Pick up the Fifth Circuit opinion in the Local 107 and Offshore Logistics wage dispute after its final sentence, and write the next part of the court's opinion.

• **Text shown**

-=-=-=-=-

United States Court of Appeals
Fifth Circuit
F I L E D
IN THE UNITED STATES COURT OF APPEALS August 6, 2004
FOR THE FIFTH CIRCUIT Charles R. Fulbruge III
Clerk
No. 03-30688
LOCAL 107 OFFICE & PROFESSIONAL EMPLOYEES
INTERNATIONAL UNION,
Plaintiff - Counter Defendant - Appellant,
versus
OFFSHORE LOGISTICS, INC.,
Defendant - Counter Claimant - Appellee.
Appeal from the United States District Court
for the Western District of Louisiana
Before GARWOOD, HIGGINBOTHAM and SMITH, Circuit Judges.
PER CURIAM:
This dispute centers on the efforts of Offshore Logistics,
Inc., and Local 107 Office & Professional Employees International
Union to amend the terms of their collective bargaining agreement.
The district court rejected Local 107's attempt to enforce an
alleged agreement to raise wages, concluding that the parties did
not validly amend the CBA. Finding no error, we affirm.

-=-=-=-=-

• **Dataset extract**
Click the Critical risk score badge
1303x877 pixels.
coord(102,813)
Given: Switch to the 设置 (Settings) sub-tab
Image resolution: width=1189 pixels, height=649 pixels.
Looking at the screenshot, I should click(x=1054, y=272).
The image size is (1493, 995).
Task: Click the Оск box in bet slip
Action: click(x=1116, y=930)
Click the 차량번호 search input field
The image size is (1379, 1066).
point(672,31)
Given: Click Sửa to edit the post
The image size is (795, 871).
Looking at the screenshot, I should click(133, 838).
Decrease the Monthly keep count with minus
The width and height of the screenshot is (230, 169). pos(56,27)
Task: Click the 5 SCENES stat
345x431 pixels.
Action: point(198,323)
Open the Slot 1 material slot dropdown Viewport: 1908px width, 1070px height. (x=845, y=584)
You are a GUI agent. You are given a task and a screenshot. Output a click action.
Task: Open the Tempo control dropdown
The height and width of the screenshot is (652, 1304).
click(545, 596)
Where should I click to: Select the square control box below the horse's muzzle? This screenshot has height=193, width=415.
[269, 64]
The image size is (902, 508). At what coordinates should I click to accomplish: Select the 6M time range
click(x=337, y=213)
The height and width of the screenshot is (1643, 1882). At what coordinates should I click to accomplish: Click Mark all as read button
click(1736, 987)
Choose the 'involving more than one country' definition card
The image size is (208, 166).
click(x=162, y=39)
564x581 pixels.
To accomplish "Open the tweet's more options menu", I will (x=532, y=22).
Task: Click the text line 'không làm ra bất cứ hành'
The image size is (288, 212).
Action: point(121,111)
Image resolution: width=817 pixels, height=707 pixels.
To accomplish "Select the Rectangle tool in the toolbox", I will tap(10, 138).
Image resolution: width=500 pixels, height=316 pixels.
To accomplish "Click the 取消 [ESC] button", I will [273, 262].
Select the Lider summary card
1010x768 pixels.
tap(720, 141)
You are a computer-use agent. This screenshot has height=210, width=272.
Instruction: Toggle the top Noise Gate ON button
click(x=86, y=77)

-=-=-=-=-

• **Answer below**
I
Offshore and Local 107 are parties to a collective bargaining
agreement that governs relations between the parties. Offshore is
an air carrier regulated by the Railway Labor Act,1 and Local 107
is the labor union certified by the National Mediation Board as the
bargaining representative for pilots employed by Offshore.
In June 2001, Offshore proposed several modifications to the
CBA, including a proposal for two pilot wage increases. Local 107
rejected the offer, but Offshore notified the union of its plans to
implement the proposed pay increases unilaterally. Local 107
informed Offshore that it would not challenge the company’s action
in court if Offshore agreed to prepare a letter of agreement
amending the CBA to reflect the new pay schedules. Offshore
agreed, but the letter it prepared incorporated only the first pay
increase. When Local 107 protested, Offshore responded that it
never agreed to the second pay increase.
Local 107 filed suit in district court seeking a declaratory
judgment that the parties had entered into a binding agreement for
two wage increases. The district court rejected the Union’s
argument, focusing on two provisions in the CBA. First, Article 38
specifies that amendments to the CBA must be made in accordance
with § 6 of the RLA. Second, Article 30 allows the parties to
deviate from the CBA only in a writing signed by both parties.
1
45 U.S.C. §§ 151-88.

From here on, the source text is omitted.